- _GOAL OF THE EXERCISE_
Print the data that follows exactly as it stands, from its first line through the line containing "Click the application/json value field", and stop there.

- _STORED DATA_
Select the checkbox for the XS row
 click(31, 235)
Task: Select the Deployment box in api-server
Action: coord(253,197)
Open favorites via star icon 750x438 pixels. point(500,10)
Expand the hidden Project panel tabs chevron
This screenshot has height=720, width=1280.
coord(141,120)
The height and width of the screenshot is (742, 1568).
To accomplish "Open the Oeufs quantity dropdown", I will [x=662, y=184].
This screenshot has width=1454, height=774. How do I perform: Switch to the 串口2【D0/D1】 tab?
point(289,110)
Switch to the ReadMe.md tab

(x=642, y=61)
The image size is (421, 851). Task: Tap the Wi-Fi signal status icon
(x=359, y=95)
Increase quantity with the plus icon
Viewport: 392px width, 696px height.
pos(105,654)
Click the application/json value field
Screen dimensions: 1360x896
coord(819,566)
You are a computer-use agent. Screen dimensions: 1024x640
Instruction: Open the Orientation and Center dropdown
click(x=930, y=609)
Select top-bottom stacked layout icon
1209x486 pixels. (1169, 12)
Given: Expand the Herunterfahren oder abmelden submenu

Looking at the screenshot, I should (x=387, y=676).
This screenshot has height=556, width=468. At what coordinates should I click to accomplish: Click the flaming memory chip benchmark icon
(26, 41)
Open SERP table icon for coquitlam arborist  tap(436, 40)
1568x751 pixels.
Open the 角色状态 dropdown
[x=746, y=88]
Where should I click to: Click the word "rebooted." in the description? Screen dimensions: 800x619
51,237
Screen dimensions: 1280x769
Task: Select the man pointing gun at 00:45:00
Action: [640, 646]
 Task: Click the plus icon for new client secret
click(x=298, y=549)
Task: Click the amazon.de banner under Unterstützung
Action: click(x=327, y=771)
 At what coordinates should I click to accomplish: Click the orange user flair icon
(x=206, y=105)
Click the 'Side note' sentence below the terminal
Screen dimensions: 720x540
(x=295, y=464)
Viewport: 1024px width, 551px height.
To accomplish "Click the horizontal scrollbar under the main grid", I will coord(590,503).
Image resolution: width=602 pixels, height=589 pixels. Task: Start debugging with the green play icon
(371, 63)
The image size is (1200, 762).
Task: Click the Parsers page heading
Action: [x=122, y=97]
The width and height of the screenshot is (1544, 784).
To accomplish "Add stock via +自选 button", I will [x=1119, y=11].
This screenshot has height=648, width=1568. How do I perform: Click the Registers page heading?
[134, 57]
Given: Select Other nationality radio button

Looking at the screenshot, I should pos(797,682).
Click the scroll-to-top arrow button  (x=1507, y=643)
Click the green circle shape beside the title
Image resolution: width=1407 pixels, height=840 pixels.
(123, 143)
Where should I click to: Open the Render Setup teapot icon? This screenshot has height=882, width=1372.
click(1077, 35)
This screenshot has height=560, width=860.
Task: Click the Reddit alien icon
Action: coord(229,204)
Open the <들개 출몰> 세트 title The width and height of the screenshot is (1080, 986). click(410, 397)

- _SOLVED EXERCISE_
Select the checkbox for the XS row
 click(31, 235)
Task: Select the Deployment box in api-server
Action: coord(253,197)
Open favorites via star icon 750x438 pixels. point(500,10)
Expand the hidden Project panel tabs chevron
This screenshot has height=720, width=1280.
coord(141,120)
The height and width of the screenshot is (742, 1568).
To accomplish "Open the Oeufs quantity dropdown", I will [x=662, y=184].
This screenshot has width=1454, height=774. How do I perform: Switch to the 串口2【D0/D1】 tab?
point(289,110)
Switch to the ReadMe.md tab

(x=642, y=61)
The image size is (421, 851). Task: Tap the Wi-Fi signal status icon
(x=359, y=95)
Increase quantity with the plus icon
Viewport: 392px width, 696px height.
pos(105,654)
Click the application/json value field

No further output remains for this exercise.